Na TAP, as crenças salientes apontam a base de informações sobre um determinado objeto e atuam sobre a formação das atitudes (Moutinho & Roazzi, 2010). Nesse viés, a amostra revelou que mesmo diante do negacionismo e de teses conspiratórias circulantes em relação às vacinas no Brasil (Castro, 2021), as pessoas demonstraram crenças favoráveis à vacinação contra a COVID-19, justificadas por gerarem um sentimento de esperança de um futuro melhor e expectativa de proteção dos direito da população, conforme pode ser evidenciado nos recortes dos segmentos de texto: “Esperança de tempos melhores, alguma garantia de proteção, possibilidade de retorno para as atividades presenciais, início da superação de uma crise”, “É necessária e um direito de todos que o governo deve nos proporcionar o mais rápido possível”.
Os dados do corpus 2 foram organizados por meio da análise de similitude, que representa a ligação entre as palavras do corpus textual e evidencia os eixos de destaque dos discursos mais proeminentes. A árvore de similitude apresentou uma distribuição de 9 agrupamentos, evidenciados pelas palavras: “vacina”, “realidade”, “vacinação”, “fator”, “único”, “vírus”, “morte”, “ciência” e “informação”.

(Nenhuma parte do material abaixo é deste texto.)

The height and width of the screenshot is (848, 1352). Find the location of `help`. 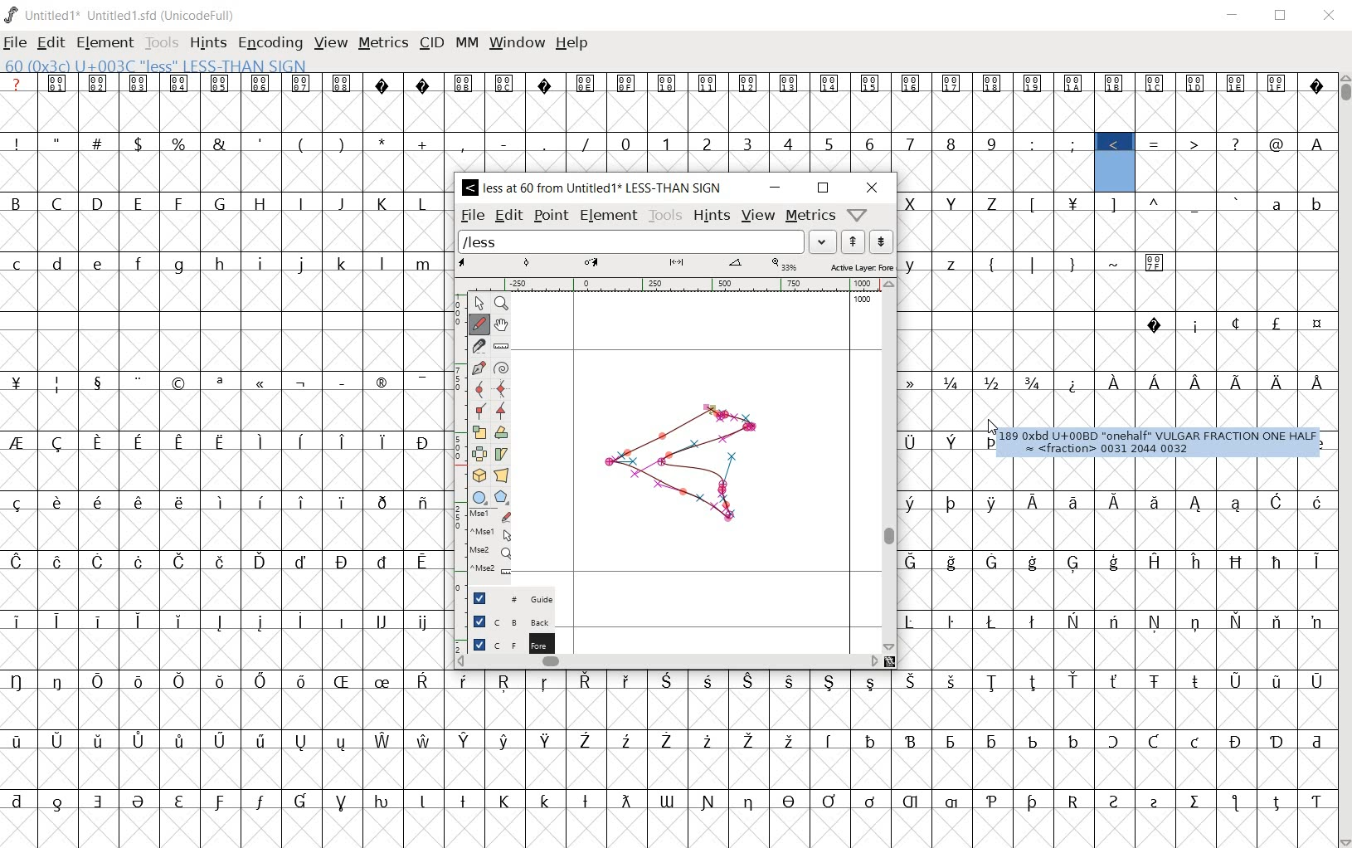

help is located at coordinates (572, 44).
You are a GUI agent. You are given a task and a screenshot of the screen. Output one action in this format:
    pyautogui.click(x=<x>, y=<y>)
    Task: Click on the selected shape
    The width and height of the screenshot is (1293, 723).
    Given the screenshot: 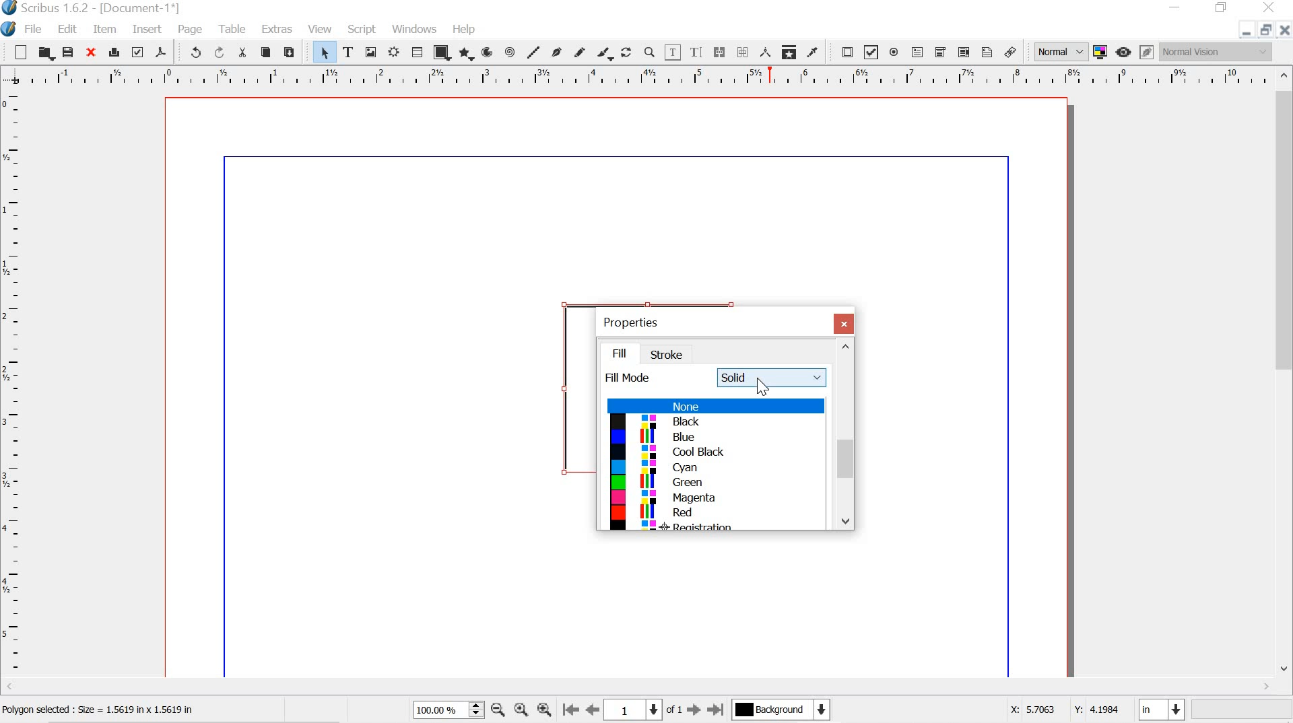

A conexão entre os termos apresenta a necessidade e importância da vacina contra a COVID-19, destacando-se a palavra “vacina” como núcleo central das ramificações dos grupos de palavras. A Figura 2 também revela crenças positivas em aderir à vacina, apontando o acesso a informações científicas como um fator essencial, como pode ser ilustrado pelas ligações entre os vocábulos e as descrições a seguir.
O eixo “vacina” se articula diretamente às palavras “eficácia”, “imunização”, “risco”, “estudo”, “governo”, representando as dificuldades quanto ao acesso a informações consistentes. A ausência de segurança e confiança nas fontes informacionais se coloca como um empecilho à tomada de decisão em aderir às vacinas, como expresso nos segmentos de texto analisados: “Muitos têm receio em relação à eficácia e riscos”, “Descrentes em relação a eficácia das mesmas, grupos que desconfiam da CoronaVac por ser chinesa, e alguns idosos que não confiam em quaisquer vacinas”.
Por outro lado, no discurso dos participantes do estudo, simultaneamente, emergem conteúdos ligados à credibilidade na ciência e comprovação da eficácia das doses da vacina da COVID-19. Foi possível perceber que essas informações consistem em fatores facilitadores para a vacinação. Os trechos seguintes ilustram essa compreensão: “Vejo que houveram estudos e análise científicas no processo de produção da vacina, sendo verificada a sua eficácia”, “... os estudos já se demonstraram seguros e a vacina eficaz”.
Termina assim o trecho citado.